By Fran Southgate
Living Landscape Advisor
Since the climate crisis came to the fore in the media last year, there has been a huge push to find simple, easy to deliver initiatives which can help us to rapidly store carbon. One of the easiest things to do, which could have widespread benefits in a relatively short period of time, is to plant trees. Trees are great, they lock up carbon from the atmosphere as they grow, as well as improving soils and soil carbon storage too. Not only that but they provide flood risk management benefits, pollination benefits, biodiversity benefits – and most people love trees. On the surface it’s a win-win situation.
If we scratch a little deeper however, we discover that tree planting is not a panacea. There are some circumstances where tree planting is not appropriate at all, and others where trees are planted for rapid harvest plantations which only sequester a fraction of the carbon that our ancient and old growth forest would store. Tree planting is great – but natural tree regeneration is often much better for carbon storage, and yet this is rarely something which attracts either support or funding. At the moment we are still cutting down our ancient forests, and then expecting newly planting trees to make up for the loss of these carbon megaliths. This film by ‘The Economist’ gives us some idea of exactly how much tree restoration can or can’t contribute to climate chance mitigation – it’s a more nuanced story than many of us currently appreciate.
Tree planting, in the right circumstances, and preferably using natural tree regeneration, can of course be a large part of the solution to help buffer the impacts of man-made climate change.

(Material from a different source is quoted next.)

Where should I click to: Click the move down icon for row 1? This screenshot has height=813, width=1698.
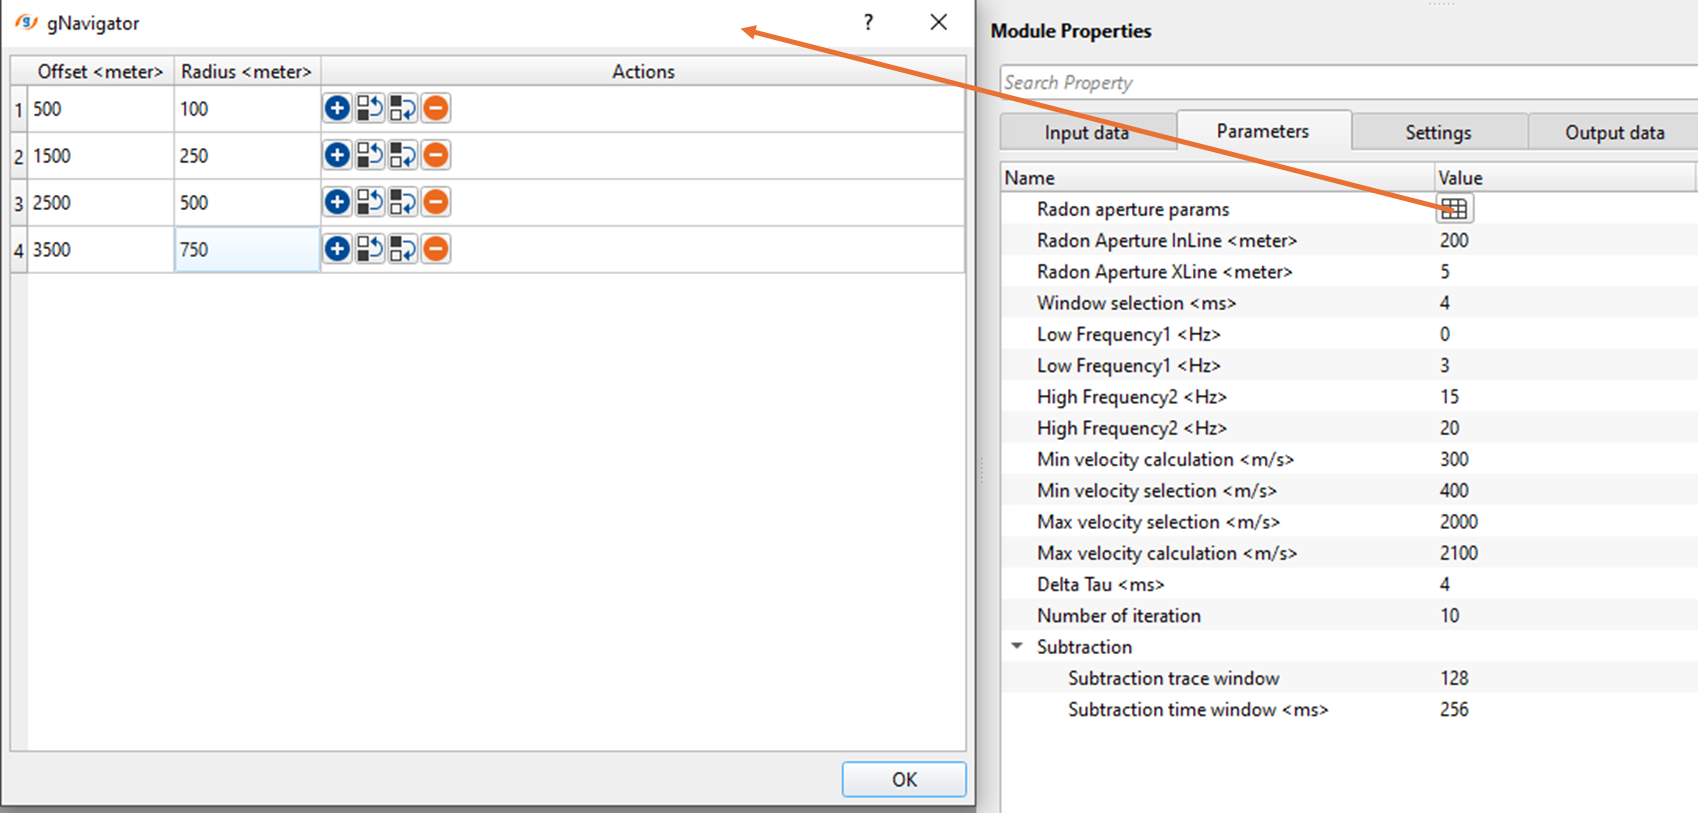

However it is not the silver bullet. Tree planting is not an excuse for Governments, corporations and individuals to carry on with ‘business as usual’. We need large scale, industry, business and community led solutions, behavioural changes, and cultural changes to ensure that we meet the necessary carbon targets to avert the worst effects of climate change over the next few decades. We also need to stop cutting down our existing forests at unprecedented rates.

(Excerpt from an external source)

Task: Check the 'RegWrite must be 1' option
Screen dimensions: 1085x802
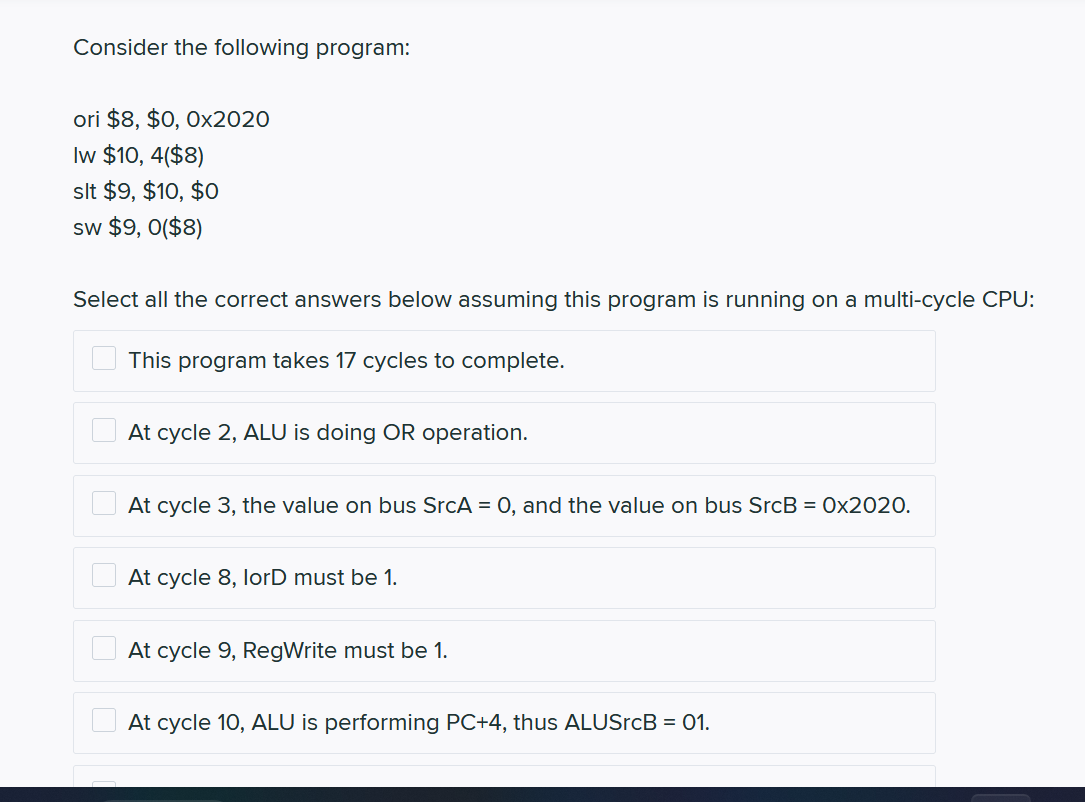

There are other natural and human solutions – not least, reducing our carbon emissions, but also protecting and restoring other natural areas, including our sea beds and marine habitats, soils and sustainably farmed grasslands, wetlands, ponds and peat bogs. We will need new, and innovative approaches to managing our landscapes, and we will need them fast. Let’s use tree planting as one of the important tools in our tool box to tackle climate change, but let’s not pin our hopes on it as the entire solution.